A Bogota resident who was arrested for his alleged participation in a terrorist attack in Bogota on Thursday told media and the court he is innocent.
A judge approved the detention of Ricardo Carvajal, 39, on Saturday. According to the Prosecutor General’s Office, the judge considered the suspicion of his complicity in the car bomb attack that killed 21 and injured 68 people “reasonable.”
The suspect reportedly declared himself innocent before the judge and told Cable Noticias that “it wasn’t me. They are accusing me of something I didn’t do.”
According to Carvajal, he has an alibi. This was confirmed by his daughter, who told Noticias Uno he was with her at the time of the attack.
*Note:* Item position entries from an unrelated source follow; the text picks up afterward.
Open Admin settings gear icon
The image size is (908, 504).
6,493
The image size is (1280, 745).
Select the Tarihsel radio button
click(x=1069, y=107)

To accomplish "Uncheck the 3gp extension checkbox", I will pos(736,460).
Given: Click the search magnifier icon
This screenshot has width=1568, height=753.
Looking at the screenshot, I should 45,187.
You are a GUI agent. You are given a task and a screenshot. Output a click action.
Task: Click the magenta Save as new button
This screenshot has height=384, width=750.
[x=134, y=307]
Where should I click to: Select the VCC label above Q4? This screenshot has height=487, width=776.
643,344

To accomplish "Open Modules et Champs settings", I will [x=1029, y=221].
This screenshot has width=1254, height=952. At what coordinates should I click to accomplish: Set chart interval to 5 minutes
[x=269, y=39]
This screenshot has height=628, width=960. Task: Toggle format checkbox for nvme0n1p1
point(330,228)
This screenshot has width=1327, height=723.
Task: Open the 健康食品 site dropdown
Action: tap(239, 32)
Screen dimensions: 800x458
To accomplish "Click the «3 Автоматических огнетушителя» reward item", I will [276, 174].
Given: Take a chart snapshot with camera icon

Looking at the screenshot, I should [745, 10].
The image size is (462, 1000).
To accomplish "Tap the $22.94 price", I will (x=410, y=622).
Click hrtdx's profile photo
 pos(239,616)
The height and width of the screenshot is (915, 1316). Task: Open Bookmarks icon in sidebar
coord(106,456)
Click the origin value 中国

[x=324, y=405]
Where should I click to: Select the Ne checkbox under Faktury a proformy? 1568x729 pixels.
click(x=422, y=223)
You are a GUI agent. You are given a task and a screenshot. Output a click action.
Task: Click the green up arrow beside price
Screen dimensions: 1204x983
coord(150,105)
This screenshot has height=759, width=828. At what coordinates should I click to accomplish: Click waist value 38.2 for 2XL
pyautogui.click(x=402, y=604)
The prosecution claimed the suspect abandoned the car that drove 80 kilograms of explosives into the General Santander police academy on Thursday morning and that Carvajal admitted his complicity in a wiretapped phone call.
In a tweet, the prosecution said to have shown the judge the audio and testimonies of witnesses who allegedly said Carvajal was in the garage where the vehicle used for the terrorist was parked ahead of the attack.
The evidence released to the media were images of an overall, a cell phone and a National Army combat manual.
“Until the last of those responsible will pay. There will be no impunity,” said controversial chief prosecutor Nestor Humberto Martinez.
The Prosecutor General, who is facing multiple corruption and abuse of power accusations, ordered the arrest of multiple suspects following a bomb attack that killed three people in a Bogota shopping mall in 2017.
The suspects were released a year later after the prosecution failed to demonstrate their complicity. It is still unclear who carried out the Andino Mall attack.
Following Thursday’s terrorist attack, Martinez appears to have withheld evidence that discredits the authorities’ claim an ELN guerrilla forcibly drove a car with explosives onto the campus.
Car bomb entered Bogota police academy without raising any suspicion: reports
Images from security cameras obtained by Noticias Uno and Red Mas Noticias indicate that the car entered the police academy without raising any alarm until after the explosion that killed the cadets and allegedly the bomber.
Colombian President Ivan Duque used the terrorist attack as a pretext to end peace talks with the ELN, a rebel group that took up arms in 1964.